Task input |

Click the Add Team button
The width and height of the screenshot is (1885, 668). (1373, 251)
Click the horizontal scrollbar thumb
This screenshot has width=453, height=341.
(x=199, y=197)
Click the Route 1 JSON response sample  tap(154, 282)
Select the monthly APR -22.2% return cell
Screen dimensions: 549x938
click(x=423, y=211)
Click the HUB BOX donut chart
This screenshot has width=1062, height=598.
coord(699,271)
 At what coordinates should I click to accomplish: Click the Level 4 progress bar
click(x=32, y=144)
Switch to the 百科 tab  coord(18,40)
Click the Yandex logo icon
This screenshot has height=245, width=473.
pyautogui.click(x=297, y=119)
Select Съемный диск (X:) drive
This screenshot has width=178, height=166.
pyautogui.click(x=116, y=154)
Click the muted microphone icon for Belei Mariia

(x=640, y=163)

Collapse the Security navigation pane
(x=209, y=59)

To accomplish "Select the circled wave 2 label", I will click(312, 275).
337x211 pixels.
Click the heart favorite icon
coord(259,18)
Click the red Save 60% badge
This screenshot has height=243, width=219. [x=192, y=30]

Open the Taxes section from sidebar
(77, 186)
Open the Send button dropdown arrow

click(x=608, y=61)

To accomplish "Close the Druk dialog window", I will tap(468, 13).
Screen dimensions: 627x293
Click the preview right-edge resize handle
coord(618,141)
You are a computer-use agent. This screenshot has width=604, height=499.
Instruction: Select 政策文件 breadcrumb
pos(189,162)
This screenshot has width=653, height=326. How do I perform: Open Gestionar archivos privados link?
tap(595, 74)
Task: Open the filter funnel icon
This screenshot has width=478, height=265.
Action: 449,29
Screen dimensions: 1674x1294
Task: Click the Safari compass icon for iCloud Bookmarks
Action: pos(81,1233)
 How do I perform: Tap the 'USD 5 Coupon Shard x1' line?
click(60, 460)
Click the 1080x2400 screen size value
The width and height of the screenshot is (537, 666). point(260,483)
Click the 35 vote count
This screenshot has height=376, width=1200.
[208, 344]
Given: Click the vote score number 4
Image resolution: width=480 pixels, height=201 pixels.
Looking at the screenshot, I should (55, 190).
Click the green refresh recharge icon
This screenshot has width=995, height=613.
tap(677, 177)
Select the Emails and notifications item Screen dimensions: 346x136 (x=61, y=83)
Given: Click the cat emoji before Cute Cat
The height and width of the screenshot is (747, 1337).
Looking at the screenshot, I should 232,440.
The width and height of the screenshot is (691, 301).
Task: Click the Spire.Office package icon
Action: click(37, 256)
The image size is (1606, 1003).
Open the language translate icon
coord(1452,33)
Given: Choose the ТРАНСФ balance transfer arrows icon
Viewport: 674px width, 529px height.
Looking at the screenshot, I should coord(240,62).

Goal of the exercise | Write out again, exactly, the line containing "Click the 35 vote count" and every later line of the records. Omit the rest.

Written solution |
Click the 35 vote count
This screenshot has height=376, width=1200.
[208, 344]
Given: Click the vote score number 4
Image resolution: width=480 pixels, height=201 pixels.
Looking at the screenshot, I should (55, 190).
Click the green refresh recharge icon
This screenshot has width=995, height=613.
tap(677, 177)
Select the Emails and notifications item Screen dimensions: 346x136 (x=61, y=83)
Given: Click the cat emoji before Cute Cat
The height and width of the screenshot is (747, 1337).
Looking at the screenshot, I should 232,440.
The width and height of the screenshot is (691, 301).
Task: Click the Spire.Office package icon
Action: click(37, 256)
The image size is (1606, 1003).
Open the language translate icon
coord(1452,33)
Given: Choose the ТРАНСФ balance transfer arrows icon
Viewport: 674px width, 529px height.
Looking at the screenshot, I should coord(240,62).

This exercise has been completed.